Search the listing for the string "each" and copy every line that contains it.

Listed records:
::::::::::

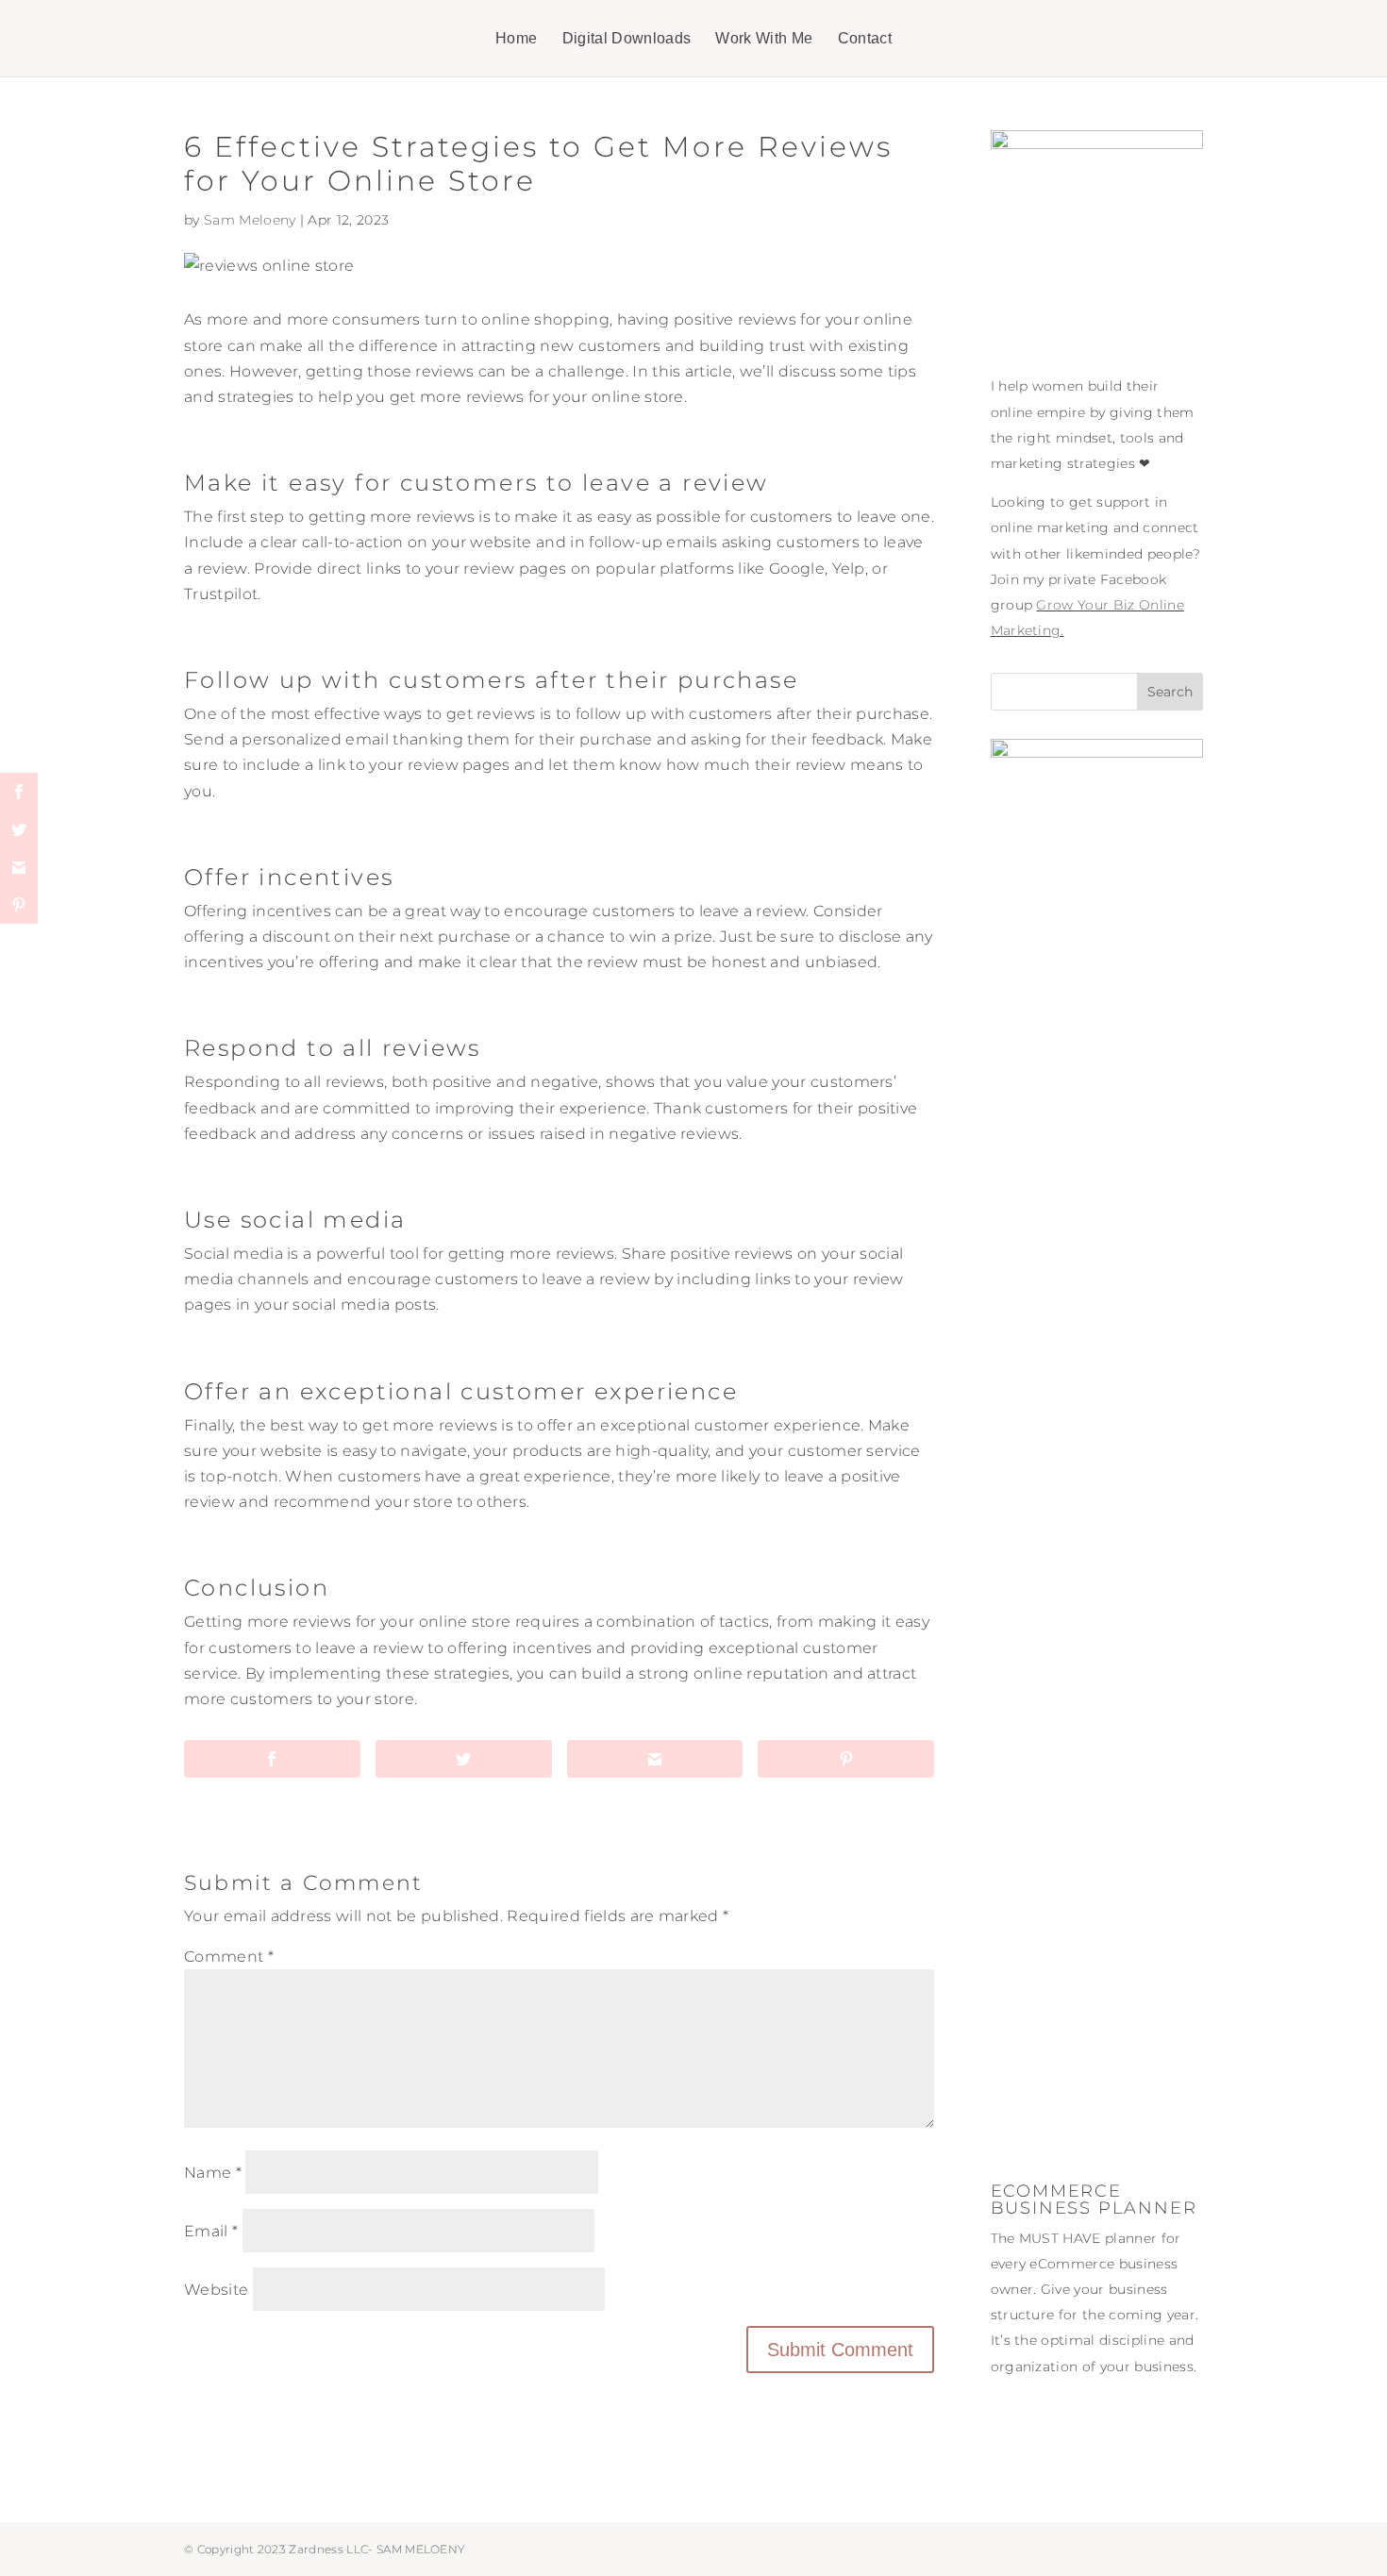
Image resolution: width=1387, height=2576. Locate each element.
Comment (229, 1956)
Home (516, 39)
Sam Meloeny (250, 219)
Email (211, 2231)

::::::::::

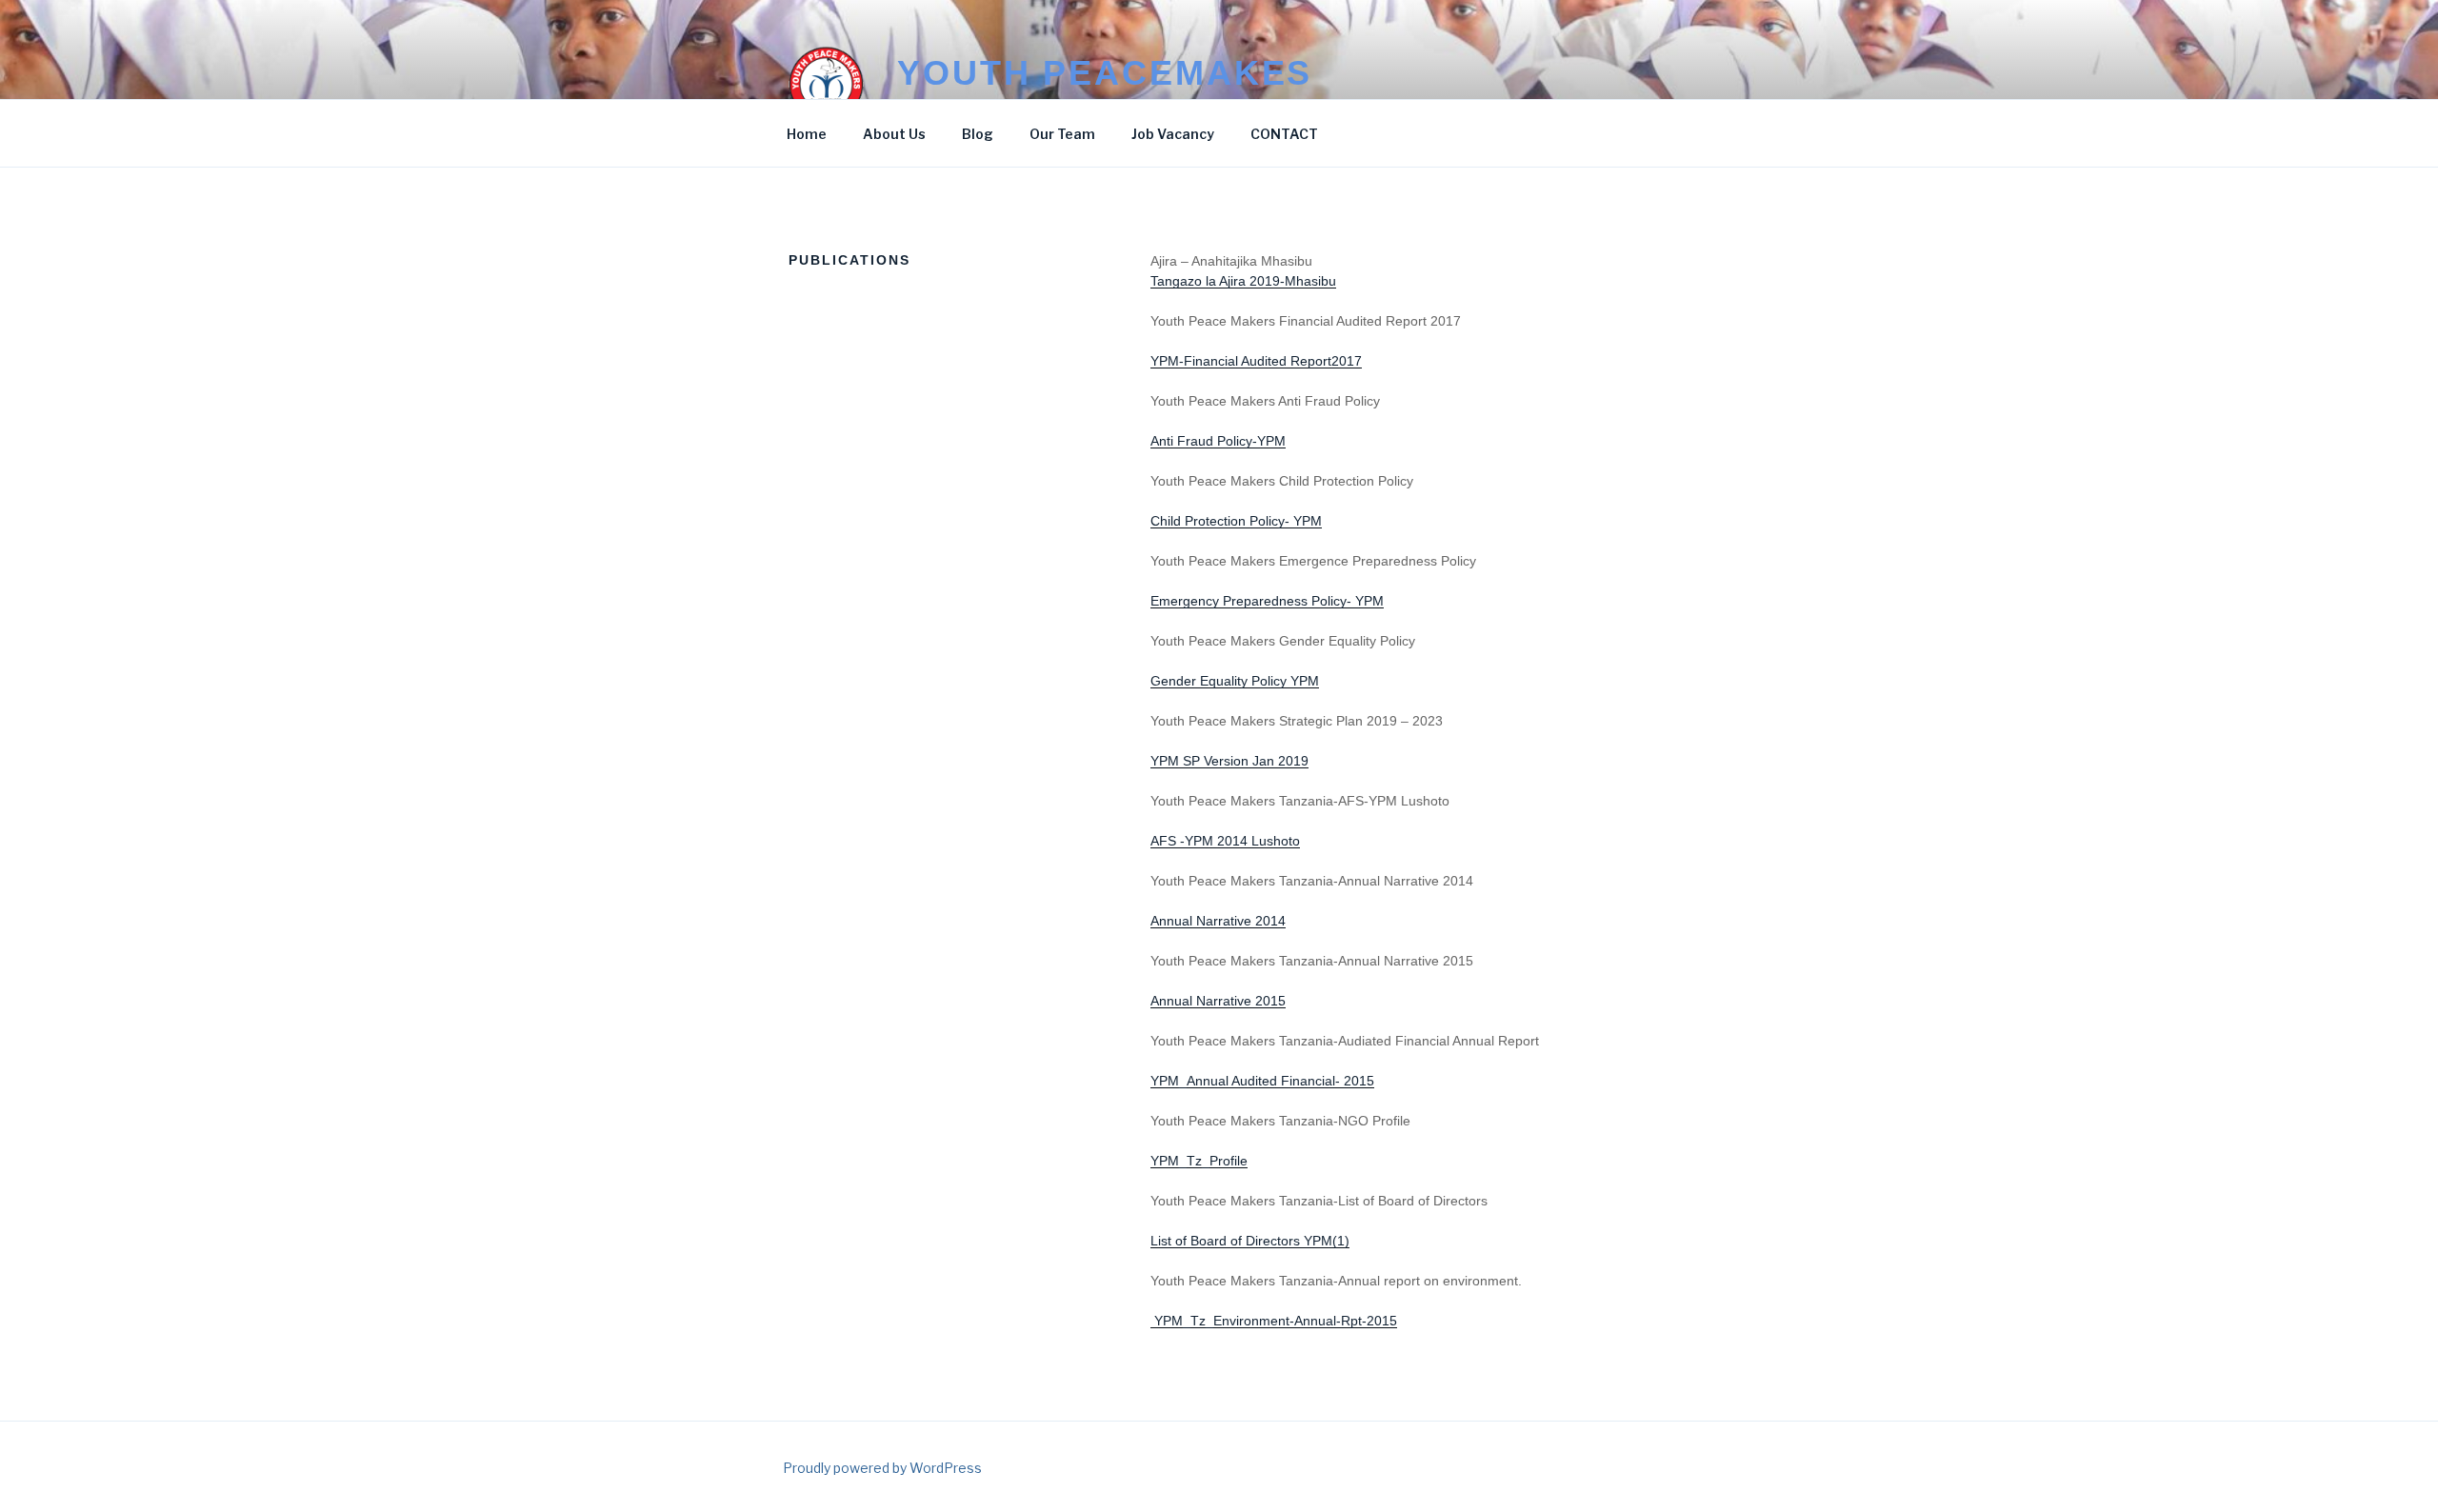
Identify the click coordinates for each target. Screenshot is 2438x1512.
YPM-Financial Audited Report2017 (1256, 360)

::::::::::

Exercise output:
Image resolution: width=1387, height=2576. Locate each element.
Identify the click coordinates for each target. Screenshot is 2438x1512.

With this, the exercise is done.